We mapped out the physical visitor journey first. Tracking projected foot traffic patterns across the facility determined the hierarchy of our deliverables. With a strict 14-month lead time from agency appointment to facility opening, we successfully named the 'Circuit of The Americas'. The final output was a 150-page core brand guide encompassing eight distinct sub-brands, covering everything from kart tracks and driving clubs to welcome centers. Physical architecture dictated the digital footprint.
Engaging Youth Demographics: SunnyD and JCPenney
Capturing digitally native youth audiences across fragmented ecosystems required hard pivots. For the JCPenney 'Lunchroom Runway' Back to School campaign, we partnered with Saatchi & Saatchi NY and Seventh House PR. The initial concept relied heavily on interactive video. We dropped this approach fast. Early testing showed unacceptable load times on mobile browsers. Interactive video campaigns that failed to load on 3G cellular networks due to unoptimized media assets were a quick way to kill engagement.
We pivoted to coordinating a three-day live-action green screen shoot with simultaneous digital asset capture. This allowed us to optimize video assets to under 2.5MB per loop. Meanwhile, acting as the digital agency of record client for SunnyD starting in July 2011 alongside Brand Manager Dave Silver, we built cohesive web, mobile, and Facebook components that respected these strict mobile constraints.
Pro Tip: Asset delivery pipelines varied drastically depending on whether the end-point was a desktop browser requiring high-res textures or a mobile web view necessitating aggressive compression.
Transmedia Storytelling and Game Mechanics
Active user engagement requires structural sacrifice. Moving beyond passive consumption to interactive media meant implementing game mechanics and CG integration. We saw this clearly during the six-week development sprint for the 'Boo Ya: Recession Payback' web game in April 2010.
Integrating game mechanics required a fundamental shift in asset production. The CG department had to alter their rendering pipeline entirely. They moved from pre-rendered high-fidelity sequences to exporting low-poly models. We reduced character model polygon counts from approximately 50,000 to under 3,000 for browser rendering.

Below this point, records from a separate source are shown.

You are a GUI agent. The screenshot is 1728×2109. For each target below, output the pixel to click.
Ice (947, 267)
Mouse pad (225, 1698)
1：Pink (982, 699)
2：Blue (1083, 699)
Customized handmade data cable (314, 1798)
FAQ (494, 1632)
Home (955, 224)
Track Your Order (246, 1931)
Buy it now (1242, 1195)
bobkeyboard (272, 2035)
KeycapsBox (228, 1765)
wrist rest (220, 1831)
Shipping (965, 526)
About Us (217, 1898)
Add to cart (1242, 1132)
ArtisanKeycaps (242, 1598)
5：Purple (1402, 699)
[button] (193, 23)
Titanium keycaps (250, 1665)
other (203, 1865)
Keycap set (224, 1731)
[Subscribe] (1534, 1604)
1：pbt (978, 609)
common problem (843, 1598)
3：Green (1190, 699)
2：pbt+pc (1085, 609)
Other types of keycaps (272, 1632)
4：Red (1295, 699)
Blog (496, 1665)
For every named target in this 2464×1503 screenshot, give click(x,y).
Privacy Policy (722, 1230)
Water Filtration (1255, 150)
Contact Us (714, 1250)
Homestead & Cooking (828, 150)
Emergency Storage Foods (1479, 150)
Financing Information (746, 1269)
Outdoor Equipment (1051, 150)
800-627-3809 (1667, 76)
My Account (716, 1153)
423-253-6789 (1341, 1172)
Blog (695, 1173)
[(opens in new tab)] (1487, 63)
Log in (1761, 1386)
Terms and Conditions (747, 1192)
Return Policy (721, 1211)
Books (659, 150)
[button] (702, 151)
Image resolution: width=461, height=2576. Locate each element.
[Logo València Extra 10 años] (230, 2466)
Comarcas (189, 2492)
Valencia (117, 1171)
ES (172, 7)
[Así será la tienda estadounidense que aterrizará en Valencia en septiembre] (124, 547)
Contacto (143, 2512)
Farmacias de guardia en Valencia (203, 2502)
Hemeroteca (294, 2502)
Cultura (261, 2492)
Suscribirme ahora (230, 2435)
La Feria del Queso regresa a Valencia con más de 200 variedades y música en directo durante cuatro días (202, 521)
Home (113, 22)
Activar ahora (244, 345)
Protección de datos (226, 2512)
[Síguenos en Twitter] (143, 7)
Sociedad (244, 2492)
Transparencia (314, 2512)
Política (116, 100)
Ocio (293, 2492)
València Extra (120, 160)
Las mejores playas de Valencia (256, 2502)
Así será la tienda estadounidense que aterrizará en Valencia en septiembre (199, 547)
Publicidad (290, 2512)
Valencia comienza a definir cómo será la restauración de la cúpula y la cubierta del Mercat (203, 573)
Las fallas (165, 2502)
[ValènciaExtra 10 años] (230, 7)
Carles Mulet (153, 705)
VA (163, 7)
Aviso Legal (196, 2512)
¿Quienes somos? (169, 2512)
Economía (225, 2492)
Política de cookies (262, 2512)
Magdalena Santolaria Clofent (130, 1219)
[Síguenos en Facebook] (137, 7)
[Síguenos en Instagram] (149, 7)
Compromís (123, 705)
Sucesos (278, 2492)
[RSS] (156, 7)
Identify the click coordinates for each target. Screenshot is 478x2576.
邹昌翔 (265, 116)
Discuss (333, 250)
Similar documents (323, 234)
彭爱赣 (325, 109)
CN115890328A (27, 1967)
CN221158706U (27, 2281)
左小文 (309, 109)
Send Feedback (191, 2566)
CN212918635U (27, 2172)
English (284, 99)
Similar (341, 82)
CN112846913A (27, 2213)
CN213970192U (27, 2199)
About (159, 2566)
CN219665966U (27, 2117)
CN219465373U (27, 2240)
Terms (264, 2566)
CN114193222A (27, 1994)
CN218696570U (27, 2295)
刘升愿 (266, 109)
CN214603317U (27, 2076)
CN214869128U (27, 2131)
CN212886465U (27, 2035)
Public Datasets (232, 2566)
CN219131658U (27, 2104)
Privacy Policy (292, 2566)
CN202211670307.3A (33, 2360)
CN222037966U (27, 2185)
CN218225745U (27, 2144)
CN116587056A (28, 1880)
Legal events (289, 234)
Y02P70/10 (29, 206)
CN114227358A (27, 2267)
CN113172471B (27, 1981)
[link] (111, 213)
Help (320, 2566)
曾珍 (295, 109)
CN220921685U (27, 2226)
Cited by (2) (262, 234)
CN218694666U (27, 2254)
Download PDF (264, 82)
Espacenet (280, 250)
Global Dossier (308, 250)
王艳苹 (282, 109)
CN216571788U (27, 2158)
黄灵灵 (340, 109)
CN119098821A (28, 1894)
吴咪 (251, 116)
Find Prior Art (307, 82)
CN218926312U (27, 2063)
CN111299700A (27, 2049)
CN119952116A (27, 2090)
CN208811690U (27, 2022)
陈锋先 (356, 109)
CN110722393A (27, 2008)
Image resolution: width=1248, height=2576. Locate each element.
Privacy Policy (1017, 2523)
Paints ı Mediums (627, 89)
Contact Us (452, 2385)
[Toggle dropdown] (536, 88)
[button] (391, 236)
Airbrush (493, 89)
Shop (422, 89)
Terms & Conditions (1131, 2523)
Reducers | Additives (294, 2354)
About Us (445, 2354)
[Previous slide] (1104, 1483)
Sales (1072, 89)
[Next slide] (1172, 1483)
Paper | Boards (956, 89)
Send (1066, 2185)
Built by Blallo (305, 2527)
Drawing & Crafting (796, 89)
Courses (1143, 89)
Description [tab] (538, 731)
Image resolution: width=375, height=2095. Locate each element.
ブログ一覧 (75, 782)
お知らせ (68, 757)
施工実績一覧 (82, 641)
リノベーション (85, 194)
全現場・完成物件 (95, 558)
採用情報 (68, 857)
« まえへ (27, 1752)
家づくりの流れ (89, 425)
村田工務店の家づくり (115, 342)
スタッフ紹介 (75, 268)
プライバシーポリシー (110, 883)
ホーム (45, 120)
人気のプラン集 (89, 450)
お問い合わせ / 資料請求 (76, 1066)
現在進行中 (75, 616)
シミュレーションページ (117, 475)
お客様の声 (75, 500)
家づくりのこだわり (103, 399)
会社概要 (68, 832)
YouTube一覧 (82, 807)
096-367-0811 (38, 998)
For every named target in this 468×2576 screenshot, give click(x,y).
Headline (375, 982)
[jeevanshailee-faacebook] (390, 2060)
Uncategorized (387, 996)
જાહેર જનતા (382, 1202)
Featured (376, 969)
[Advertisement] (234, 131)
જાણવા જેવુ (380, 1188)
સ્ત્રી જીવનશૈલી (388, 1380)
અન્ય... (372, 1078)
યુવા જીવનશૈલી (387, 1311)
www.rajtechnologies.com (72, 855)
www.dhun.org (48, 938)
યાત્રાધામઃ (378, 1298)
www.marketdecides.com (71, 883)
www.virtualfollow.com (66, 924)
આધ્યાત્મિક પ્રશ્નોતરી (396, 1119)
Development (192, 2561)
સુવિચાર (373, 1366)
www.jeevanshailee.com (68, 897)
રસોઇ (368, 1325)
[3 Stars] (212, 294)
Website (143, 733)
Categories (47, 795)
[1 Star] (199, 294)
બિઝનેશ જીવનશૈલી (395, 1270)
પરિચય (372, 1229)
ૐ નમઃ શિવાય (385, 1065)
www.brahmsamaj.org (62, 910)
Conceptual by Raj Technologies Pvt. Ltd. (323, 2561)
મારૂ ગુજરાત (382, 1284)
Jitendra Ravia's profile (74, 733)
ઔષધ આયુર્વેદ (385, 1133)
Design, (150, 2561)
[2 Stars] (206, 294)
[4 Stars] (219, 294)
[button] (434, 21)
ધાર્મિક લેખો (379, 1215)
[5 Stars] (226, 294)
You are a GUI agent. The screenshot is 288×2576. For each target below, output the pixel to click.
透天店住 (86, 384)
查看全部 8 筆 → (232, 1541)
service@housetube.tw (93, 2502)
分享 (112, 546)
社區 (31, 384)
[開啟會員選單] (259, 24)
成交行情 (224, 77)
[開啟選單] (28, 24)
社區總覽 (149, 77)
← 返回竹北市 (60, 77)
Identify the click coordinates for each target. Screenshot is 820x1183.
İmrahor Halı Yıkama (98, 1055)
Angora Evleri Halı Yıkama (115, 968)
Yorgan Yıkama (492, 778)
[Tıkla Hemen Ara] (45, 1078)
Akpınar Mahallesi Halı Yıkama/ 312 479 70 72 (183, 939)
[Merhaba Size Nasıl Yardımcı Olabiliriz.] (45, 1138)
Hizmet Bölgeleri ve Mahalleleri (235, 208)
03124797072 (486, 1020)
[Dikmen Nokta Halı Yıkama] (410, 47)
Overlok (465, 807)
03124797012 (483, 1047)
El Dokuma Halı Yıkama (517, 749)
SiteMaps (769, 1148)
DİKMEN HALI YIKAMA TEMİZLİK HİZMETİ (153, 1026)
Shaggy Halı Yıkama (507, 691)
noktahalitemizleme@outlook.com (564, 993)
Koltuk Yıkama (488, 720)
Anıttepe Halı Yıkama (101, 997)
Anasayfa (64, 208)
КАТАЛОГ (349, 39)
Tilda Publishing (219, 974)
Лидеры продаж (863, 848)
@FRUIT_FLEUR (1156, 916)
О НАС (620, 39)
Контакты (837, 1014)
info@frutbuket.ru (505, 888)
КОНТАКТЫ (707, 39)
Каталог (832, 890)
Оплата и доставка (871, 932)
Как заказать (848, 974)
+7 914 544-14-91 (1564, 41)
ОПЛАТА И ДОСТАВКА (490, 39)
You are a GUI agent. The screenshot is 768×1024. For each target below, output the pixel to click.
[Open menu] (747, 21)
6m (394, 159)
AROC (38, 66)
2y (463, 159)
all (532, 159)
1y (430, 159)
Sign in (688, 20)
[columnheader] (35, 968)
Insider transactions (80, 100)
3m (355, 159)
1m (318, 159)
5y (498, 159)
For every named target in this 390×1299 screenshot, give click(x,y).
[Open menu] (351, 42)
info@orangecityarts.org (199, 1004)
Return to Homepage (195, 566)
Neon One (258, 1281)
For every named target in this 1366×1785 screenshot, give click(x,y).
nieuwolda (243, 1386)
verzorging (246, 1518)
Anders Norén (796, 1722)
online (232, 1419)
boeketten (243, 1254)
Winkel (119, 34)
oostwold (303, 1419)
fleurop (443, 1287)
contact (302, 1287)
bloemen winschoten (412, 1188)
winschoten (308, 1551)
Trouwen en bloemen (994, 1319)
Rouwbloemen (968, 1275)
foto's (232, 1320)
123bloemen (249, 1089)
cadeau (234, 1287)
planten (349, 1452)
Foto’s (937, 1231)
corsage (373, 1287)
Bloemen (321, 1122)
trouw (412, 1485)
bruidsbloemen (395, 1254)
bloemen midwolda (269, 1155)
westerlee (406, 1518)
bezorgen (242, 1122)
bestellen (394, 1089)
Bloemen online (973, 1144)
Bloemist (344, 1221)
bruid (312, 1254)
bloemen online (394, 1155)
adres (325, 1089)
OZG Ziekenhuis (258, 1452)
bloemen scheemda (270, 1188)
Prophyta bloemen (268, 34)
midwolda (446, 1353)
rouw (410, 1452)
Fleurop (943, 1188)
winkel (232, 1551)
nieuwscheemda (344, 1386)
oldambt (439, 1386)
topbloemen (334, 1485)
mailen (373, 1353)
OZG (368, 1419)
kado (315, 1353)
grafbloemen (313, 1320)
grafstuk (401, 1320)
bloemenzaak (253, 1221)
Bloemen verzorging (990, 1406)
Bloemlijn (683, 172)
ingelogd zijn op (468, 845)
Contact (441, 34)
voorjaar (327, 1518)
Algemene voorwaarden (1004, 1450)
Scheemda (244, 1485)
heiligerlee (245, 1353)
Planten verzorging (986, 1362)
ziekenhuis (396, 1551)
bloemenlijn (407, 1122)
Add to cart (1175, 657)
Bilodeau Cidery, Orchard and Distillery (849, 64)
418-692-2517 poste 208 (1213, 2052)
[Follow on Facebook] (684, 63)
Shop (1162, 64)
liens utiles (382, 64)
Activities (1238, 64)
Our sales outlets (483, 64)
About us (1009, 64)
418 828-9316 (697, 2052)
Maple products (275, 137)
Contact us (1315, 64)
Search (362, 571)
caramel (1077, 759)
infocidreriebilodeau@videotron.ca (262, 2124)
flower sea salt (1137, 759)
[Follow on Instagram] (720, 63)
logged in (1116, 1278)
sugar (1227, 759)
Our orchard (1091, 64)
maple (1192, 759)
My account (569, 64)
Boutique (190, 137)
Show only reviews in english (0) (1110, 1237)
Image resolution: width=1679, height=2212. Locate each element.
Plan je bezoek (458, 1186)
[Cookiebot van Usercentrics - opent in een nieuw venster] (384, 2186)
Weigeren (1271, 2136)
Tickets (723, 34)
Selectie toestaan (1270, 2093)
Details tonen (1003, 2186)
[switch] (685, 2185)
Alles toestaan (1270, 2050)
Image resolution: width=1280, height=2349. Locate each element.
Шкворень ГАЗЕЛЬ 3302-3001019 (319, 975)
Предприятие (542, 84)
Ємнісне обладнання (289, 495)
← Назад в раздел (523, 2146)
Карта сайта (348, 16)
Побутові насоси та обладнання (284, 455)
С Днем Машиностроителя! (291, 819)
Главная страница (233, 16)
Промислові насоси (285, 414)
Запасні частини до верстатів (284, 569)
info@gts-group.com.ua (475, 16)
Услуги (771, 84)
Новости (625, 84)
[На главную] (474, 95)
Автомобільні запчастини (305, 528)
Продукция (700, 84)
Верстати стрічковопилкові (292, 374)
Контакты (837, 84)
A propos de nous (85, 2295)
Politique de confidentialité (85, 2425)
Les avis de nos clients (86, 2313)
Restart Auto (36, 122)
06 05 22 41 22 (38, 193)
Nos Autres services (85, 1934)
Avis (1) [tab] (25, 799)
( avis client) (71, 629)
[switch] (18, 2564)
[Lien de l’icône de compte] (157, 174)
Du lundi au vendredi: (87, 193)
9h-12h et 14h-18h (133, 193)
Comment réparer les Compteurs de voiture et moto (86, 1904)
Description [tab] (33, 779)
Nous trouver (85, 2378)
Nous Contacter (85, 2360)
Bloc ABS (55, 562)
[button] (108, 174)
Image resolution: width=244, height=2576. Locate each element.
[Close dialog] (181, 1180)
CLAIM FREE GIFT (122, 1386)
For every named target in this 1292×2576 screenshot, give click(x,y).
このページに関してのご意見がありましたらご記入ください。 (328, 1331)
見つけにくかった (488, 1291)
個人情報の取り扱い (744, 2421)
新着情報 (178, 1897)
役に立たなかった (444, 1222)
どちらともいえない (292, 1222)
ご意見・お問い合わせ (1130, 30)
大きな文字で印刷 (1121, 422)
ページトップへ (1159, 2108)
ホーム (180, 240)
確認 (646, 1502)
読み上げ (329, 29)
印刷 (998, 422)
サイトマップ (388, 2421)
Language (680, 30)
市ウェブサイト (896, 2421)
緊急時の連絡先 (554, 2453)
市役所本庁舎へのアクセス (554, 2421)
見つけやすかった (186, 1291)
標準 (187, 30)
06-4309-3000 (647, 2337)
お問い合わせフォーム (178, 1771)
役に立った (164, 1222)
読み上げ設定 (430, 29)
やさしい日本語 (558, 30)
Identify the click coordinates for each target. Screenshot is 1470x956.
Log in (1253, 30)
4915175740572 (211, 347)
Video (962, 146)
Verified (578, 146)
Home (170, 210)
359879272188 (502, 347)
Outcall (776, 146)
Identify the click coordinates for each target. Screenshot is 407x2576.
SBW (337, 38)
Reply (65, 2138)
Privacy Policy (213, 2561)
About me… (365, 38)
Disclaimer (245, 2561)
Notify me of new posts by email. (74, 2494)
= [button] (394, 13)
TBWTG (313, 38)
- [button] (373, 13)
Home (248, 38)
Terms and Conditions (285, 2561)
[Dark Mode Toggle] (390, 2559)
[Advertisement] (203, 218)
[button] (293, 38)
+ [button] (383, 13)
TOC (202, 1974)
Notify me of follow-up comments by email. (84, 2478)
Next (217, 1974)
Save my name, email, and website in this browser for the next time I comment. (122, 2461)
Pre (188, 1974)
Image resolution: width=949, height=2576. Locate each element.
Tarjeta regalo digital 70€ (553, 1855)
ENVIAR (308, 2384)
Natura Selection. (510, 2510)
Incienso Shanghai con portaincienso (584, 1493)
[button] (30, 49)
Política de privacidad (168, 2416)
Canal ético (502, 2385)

This pipeline adjustment enabled successful multi-platform storytelling featuring brand characters like Orville Redenbacher and Peter Pan, alongside high-profile messaging for Xbox Kinect Fun Labs.
Scope and Limitations of Early 2010s Digital Integration
Contextualizing these multi-year partnerships and AOR statuses requires acknowledging the era's technological ceiling. Early social media APIs and mobile web capabilities severely restricted fully smooth transmedia execution. In practice, campaign tracking decisions were heavily dictated by API constraints. Because cross-platform user attribution was fragmented, the strategy team relied on isolated engagement metrics per platform rather than unified dashboards.
Historical Asset Delivery Matrix| Asset Type | Target Platform | Technical Constraint |
|---|---|---|
| Sprite Sheets | Web Browser Games | Max 2048x2048 pixel dimensions |
| Green Screen Video | Interactive Hubs | Under 2.5MB per loop for mobile |
| Vector Wayfinding | Physical/Digital Guides | Scalable across 150-page brand books |
We faced API rate limits restricting data calls to around 150 requests per hour. Mobile web bandwidth constraints capped initial page loads at 1.5MB. While these historical campaigns laid the groundwork for modern omnichannel marketing, relying on early social graph APIs for user authentication introduced severe bottlenecks when platform providers deprecated endpoints without warning, forcing emergency patches to keep campaign hubs functional.